L.O.: Você escreveu bastante em seu blog sobre diversos aspectos culturais de Tóquio. Eu apostaria que você foi talvez o escritor que mais falou sobre a cidade que visitou. Além dos textos, há também boas fotografias e vídeos. Não pensou em, a partir desse material, publicar um livro de crônicas? O que é mais fácil: escrever crônicas ou ficção sobre a cidade?

J.P.: É muito mais fácil escrever crônicas porque elas são produto direto de experiências e olhares muito recentes, da mesma semana ou dia em que se escreve. Não preciso ficcionalizar muito, e normalmente não penso numa estrutura literária ou num estudo de linguagem, coisa que durante a escrita de um romance acontece. Sobre um livro de crônicas, tenho cogitado isso, sim. Mas seria um livro com uma seleta geral – publico crônica em jornal há cinco anos.

L.O.: Quanto aos documentários do projeto, já é possível adiantar algo? Qual foi a orientação do diretor? O que esse registro procurará abordar em relação à literatura?

J.P.: Quem poderia falar melhor sobre os docs são o Tadeu Jungle e a Estela Renner, que conduzem essa parte do projeto. Minha experiência, como entrevistado, foi a melhor possível. Acredito que o registro enfocou o processo criativo de cada um, dentro do tema proposto (escrever uma história de amor naquela cidade). Mas acredito que as entrevistas tenham rendido muito mais. Desconfio que escritores sozinhos em cidades desconhecidas possam se tornar pessoas bastante suscetíveis, o que é ótimo para uma entrevista.

L.O.: Por último (e saindo um pouco do assunto Amores Expressos), seu livro O Dia Mastroianni alterna o relato do passeio dos protagonistas com trechos de uma voz crítica, que julga todo o tempo elementos do texto. Existe nessa voz argumentos que são usados por parte da crítica literária contemporânea (escatologia num texto literário é algo ruim, para citar apenas um exemplo). Como você enxerga a crítica literária contemporânea? Está satisfeito com a receptividade da sua obra? Ou é algo que o preocupa?
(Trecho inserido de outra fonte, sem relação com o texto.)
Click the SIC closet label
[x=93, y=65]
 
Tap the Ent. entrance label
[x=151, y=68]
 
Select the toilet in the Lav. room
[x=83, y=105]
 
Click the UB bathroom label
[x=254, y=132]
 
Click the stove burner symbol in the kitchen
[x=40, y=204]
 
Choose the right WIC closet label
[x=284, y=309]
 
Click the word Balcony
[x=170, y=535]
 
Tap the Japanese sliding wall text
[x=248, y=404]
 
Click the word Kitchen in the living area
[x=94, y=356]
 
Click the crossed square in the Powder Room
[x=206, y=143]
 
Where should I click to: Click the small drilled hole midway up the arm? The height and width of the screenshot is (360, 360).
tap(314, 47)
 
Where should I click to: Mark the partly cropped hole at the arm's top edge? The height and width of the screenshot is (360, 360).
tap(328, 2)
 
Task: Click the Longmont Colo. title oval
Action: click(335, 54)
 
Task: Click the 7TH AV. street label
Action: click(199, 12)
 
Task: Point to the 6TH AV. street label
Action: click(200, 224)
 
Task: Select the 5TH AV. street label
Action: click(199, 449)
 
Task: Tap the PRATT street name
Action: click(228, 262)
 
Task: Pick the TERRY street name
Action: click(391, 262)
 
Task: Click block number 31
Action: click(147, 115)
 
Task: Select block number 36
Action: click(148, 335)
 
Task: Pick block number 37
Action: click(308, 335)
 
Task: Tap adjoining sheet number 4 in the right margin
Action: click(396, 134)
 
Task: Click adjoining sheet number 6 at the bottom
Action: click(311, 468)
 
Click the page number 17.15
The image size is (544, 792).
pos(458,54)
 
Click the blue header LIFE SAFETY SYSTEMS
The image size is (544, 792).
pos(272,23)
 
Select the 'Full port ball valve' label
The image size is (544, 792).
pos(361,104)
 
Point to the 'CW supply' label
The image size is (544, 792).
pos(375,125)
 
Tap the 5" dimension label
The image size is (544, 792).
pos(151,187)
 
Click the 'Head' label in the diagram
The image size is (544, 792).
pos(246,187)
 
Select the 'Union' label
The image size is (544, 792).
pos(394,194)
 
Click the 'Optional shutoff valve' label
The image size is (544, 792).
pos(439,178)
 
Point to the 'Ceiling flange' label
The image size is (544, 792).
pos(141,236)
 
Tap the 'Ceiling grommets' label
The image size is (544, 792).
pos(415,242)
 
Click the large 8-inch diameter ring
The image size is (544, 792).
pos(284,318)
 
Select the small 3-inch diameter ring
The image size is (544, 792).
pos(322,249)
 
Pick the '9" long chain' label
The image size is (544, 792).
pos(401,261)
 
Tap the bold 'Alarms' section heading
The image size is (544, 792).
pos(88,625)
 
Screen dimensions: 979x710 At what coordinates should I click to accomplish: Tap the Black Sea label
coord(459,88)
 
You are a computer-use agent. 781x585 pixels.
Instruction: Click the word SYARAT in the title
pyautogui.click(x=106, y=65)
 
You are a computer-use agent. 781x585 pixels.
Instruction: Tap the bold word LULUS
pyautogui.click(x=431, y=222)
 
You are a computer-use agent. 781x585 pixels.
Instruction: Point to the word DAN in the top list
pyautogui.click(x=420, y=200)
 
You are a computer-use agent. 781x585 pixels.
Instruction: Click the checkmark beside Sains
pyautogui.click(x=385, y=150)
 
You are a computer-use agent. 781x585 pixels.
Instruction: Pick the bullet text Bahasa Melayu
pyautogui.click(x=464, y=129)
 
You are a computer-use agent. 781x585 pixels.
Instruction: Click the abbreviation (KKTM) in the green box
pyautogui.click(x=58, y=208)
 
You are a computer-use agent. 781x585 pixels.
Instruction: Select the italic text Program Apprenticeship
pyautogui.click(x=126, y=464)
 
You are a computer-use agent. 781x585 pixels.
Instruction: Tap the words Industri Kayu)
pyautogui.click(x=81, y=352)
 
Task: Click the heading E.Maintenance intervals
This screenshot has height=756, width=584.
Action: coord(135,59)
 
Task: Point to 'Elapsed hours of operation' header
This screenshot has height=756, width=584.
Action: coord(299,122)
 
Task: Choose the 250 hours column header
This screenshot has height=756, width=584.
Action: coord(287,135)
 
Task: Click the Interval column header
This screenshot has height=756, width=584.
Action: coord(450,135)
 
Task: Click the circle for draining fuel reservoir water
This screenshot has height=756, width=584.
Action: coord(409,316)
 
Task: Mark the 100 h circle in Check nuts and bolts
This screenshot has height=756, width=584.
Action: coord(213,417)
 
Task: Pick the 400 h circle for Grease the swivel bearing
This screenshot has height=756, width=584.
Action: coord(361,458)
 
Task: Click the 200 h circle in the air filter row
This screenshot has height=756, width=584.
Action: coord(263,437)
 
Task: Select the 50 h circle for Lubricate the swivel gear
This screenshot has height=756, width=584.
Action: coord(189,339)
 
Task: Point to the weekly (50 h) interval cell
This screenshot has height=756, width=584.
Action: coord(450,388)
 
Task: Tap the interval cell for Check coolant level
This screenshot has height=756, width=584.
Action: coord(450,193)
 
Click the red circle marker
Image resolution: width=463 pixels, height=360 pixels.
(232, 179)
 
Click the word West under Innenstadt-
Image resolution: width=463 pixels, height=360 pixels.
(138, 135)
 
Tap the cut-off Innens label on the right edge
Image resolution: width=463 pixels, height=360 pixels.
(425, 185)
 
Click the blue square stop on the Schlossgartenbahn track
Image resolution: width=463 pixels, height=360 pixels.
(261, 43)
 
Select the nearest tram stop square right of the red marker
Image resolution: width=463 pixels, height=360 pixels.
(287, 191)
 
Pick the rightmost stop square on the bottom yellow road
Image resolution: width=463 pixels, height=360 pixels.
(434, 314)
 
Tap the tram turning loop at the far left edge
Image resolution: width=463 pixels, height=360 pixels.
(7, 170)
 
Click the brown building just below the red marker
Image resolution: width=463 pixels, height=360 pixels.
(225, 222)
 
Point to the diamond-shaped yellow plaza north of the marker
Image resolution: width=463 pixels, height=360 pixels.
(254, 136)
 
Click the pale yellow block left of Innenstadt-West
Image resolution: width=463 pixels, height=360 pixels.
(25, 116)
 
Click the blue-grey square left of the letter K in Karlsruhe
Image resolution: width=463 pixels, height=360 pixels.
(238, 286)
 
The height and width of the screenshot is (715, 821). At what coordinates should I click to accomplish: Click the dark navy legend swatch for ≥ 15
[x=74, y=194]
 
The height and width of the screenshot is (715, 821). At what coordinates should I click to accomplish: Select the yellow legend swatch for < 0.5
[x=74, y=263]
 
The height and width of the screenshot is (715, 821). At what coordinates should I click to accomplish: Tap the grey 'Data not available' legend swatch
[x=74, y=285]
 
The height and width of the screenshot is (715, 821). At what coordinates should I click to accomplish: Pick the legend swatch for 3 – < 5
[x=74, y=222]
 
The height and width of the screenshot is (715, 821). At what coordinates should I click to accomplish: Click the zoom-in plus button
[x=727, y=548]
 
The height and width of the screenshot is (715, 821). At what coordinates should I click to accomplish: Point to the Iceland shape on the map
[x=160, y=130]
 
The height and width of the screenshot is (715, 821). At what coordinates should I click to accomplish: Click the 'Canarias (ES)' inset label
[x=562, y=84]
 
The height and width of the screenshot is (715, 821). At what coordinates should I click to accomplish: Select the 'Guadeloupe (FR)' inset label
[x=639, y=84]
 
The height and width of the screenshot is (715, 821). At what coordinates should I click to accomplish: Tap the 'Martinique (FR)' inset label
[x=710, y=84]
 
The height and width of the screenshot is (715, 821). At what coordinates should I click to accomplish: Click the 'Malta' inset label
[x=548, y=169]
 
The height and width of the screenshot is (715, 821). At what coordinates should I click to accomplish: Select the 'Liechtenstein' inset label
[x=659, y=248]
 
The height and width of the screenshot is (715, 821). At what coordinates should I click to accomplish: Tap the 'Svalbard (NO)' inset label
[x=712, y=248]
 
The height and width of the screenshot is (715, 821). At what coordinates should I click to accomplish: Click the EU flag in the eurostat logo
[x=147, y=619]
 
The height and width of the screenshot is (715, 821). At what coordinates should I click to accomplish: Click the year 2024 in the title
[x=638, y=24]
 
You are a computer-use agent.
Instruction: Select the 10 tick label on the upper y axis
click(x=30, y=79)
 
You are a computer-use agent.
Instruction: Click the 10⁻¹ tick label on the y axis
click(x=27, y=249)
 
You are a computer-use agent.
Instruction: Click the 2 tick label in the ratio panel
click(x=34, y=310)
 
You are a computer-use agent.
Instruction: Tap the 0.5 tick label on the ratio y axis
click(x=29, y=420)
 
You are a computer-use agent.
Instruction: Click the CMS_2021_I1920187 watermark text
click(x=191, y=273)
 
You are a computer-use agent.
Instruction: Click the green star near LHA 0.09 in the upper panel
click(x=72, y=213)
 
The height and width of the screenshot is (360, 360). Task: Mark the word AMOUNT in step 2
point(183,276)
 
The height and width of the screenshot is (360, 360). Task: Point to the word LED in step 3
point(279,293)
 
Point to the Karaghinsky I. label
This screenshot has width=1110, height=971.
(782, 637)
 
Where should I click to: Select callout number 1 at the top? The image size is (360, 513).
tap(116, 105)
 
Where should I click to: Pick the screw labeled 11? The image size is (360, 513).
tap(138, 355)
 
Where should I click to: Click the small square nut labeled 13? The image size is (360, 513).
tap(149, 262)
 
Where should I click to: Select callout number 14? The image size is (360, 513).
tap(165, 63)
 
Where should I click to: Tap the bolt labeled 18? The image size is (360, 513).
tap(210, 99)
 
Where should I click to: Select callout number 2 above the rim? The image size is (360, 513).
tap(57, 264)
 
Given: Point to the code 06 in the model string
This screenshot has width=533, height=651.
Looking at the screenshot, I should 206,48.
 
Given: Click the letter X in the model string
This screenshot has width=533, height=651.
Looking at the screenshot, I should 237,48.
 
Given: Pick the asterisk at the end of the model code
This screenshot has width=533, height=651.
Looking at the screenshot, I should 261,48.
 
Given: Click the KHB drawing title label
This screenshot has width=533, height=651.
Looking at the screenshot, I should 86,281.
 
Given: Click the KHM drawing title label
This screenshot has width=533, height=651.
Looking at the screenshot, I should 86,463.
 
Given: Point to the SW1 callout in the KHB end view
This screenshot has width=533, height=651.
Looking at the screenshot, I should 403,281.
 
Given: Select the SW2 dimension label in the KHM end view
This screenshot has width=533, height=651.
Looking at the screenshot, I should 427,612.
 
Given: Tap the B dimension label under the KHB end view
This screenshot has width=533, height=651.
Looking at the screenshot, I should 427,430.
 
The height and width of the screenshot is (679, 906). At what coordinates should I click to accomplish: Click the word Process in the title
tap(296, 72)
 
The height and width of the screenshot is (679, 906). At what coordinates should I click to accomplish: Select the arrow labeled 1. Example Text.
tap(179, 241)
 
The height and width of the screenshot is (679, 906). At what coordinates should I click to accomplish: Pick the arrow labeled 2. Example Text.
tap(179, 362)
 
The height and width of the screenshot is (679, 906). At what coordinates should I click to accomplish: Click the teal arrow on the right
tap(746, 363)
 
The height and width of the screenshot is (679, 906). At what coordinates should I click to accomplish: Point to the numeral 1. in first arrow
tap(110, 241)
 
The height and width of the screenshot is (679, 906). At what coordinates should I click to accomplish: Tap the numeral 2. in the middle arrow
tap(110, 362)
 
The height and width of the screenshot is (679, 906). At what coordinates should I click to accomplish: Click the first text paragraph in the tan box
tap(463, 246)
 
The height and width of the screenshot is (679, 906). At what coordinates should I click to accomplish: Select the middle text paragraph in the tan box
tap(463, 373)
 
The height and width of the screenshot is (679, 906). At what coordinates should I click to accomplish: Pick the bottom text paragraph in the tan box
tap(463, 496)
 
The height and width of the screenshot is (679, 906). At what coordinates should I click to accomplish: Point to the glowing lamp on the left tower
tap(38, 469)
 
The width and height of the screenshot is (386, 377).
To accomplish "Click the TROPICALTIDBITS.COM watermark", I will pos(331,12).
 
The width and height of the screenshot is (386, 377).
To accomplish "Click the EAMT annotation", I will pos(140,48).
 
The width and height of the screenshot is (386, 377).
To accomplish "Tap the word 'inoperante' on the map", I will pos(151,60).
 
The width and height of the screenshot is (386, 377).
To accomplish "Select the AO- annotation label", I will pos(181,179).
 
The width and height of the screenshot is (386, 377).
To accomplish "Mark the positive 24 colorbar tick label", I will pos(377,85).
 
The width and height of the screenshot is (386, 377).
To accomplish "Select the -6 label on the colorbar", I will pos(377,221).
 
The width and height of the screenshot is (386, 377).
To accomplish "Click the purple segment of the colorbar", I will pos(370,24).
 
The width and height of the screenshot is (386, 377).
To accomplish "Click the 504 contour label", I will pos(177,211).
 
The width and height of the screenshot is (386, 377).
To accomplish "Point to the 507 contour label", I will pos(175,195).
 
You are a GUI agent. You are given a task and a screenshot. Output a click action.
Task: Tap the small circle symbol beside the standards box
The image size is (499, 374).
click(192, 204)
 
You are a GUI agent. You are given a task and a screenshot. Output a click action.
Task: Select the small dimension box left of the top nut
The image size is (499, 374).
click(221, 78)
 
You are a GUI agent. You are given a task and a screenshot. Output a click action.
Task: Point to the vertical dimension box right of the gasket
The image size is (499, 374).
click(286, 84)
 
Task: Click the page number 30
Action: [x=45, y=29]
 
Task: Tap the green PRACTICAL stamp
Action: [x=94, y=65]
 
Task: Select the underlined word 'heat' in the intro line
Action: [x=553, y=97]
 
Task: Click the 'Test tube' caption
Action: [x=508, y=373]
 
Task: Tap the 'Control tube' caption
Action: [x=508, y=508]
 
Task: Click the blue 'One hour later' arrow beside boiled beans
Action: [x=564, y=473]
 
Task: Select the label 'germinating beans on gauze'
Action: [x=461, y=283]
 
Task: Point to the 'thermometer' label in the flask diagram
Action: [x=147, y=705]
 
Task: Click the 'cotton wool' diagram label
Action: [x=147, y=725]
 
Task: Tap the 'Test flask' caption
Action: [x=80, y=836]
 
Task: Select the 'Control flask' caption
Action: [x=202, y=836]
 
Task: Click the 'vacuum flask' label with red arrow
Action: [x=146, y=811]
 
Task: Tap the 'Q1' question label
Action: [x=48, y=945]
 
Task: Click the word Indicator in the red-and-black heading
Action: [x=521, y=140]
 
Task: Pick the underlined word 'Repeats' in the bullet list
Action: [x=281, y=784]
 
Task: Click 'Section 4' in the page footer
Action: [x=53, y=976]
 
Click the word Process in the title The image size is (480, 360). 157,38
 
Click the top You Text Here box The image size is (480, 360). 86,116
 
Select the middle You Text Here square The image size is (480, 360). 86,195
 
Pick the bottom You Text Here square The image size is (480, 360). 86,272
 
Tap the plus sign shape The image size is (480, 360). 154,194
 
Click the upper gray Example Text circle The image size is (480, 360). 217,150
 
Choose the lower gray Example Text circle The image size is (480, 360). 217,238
J.P.: A crítica foi generosa comigo desde o início, o que talvez tenha me corrompido para sempre. Mas, como disse a outro jornalista que me fez pergunta parecida recentemente, estou com uma preguiça olímpica de entrar nesse tema. Acho que já o visitei na ficção, como você bem apontou, e essa visita fazia sentido no contexto daquele romance - que pode ser lido como uma sátira a um pretenso aspirante a escritor ou poeta. Mais não digo, porque fazer uma exegese da crítica não é o meu papel. O meu papel nesse jogo é escrever, e escrever melhor, simplesmente. A crítica é que deve se ocupar de mim, se assim quiser.